We are the Cynaptics Club of IIT Indore, the AI/ML enthusiasts' hub, and we're excited to present you with our induction task! This induction is open to both first-year and second-year students, with tailored requirements for each. For first years, Task 1 is mandatory, while Task 2 is optional as a bonus. For second years, both Task 1 and Task 2 are compulsory. Submission guidelines and detailed explanations for each task can be found in their respective task folders. Best of luck, and we look forward to your innovative solutions!
Sub-Task 1: AI vs. Real Image Classification
Your objective is to classify AI-generated images from real ones. We've provided a dataset and a baseline code to help you get started. Train your model and aim for higher accuracies by experimenting with different techniques.
Sub-Task 2: Custom GAN Training
In this task, you are required to pick a dataset of your choice from the internet and train your own GAN (Generative Adversarial Network) model to generate images. Showcase your creativity and technical skills!
Sub-Task 3: Design Your Own X-mas GAN
Get into the holiday spirit by designing your very own Christmas-themed GAN. Let your model generate festive and unique outputs
Detailed descriptions for each sub-task are provided in their respective folders. Good luck, and have fun exploring these challenges!
Note: You will be evaluated only on sub-task 1 and 2. Sub-task 3 is for you to explore GANs more deeply.
In this task, your challenge is to train a machine learning model capable of playing the classic Hangman game. We've provided you with baseline code for both playing the game and building the model. Your goal is to enhance the model's performance by improving its accuracy and efficiency. Experiment with different strategies and techniques to make your model a Hangman champion!
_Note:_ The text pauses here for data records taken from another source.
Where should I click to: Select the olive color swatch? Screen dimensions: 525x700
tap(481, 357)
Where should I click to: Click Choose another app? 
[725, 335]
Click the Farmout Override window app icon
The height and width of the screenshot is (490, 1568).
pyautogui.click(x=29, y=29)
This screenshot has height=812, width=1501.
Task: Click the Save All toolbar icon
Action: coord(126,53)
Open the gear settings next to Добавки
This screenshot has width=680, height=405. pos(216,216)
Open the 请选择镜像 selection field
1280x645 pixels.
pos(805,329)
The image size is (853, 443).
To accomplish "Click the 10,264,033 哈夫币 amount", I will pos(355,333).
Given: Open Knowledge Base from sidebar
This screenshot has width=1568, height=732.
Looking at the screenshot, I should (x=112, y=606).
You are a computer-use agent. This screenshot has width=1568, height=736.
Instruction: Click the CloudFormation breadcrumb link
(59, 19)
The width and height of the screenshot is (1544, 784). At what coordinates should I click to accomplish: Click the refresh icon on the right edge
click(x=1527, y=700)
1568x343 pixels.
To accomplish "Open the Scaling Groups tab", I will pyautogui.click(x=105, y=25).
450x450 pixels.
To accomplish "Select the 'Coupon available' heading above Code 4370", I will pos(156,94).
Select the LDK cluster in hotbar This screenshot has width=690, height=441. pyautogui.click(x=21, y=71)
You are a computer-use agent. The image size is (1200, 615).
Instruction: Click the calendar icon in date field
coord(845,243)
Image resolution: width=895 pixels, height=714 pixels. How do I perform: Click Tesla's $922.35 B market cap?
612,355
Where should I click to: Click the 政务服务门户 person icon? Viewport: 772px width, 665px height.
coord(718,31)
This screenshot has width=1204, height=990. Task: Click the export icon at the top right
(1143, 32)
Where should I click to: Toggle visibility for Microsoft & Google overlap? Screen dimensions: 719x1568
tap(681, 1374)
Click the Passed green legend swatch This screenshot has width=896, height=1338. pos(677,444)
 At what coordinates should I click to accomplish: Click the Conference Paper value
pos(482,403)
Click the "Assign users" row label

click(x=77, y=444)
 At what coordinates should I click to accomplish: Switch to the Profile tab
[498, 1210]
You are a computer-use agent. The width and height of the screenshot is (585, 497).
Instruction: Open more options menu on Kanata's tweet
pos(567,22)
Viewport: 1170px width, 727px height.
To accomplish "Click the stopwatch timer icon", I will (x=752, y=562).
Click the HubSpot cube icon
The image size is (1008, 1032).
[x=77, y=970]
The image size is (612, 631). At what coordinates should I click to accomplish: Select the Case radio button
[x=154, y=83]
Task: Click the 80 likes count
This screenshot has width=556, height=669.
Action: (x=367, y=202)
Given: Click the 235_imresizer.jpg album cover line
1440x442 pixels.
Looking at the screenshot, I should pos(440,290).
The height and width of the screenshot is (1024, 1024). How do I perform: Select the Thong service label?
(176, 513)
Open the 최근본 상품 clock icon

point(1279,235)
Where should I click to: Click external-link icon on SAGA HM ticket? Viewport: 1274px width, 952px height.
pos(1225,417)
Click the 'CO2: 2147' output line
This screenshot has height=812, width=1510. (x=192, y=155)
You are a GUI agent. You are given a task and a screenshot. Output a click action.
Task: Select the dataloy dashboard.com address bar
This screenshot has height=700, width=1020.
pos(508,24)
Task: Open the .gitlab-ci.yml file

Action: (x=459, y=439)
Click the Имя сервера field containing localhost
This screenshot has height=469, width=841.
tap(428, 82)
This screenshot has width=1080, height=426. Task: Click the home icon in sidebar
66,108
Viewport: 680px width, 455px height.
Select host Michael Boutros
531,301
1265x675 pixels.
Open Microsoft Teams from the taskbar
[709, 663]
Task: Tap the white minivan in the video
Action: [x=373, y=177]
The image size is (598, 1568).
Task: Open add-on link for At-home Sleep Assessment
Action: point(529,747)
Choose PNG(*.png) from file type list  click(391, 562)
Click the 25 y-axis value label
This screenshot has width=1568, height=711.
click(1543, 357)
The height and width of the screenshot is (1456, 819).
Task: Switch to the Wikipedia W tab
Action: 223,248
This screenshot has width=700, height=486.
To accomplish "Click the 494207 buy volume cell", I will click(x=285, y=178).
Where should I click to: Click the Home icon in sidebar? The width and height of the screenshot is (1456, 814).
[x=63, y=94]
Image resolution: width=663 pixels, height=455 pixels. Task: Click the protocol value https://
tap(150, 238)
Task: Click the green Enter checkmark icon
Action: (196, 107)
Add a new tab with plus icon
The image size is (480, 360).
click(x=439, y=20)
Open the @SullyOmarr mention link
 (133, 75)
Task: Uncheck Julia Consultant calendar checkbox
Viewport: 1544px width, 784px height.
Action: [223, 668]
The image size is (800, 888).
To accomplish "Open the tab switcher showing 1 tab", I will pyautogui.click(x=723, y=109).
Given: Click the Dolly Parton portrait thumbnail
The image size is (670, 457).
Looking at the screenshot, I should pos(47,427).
Detailed instructions and guidelines can be found in the task folder.
Note: This is a bonus task for both the first years and second years.
In this task, you are supposed to fine-tune a LLM to a custom persona-based chat dataset provided to you. The main goal of the task is to fine-tune an LLM of your choice in limited computation power to align with the persona of a human and give a better experience to user to chat with the LLM.
Dataset and details can be found in the respective task folder.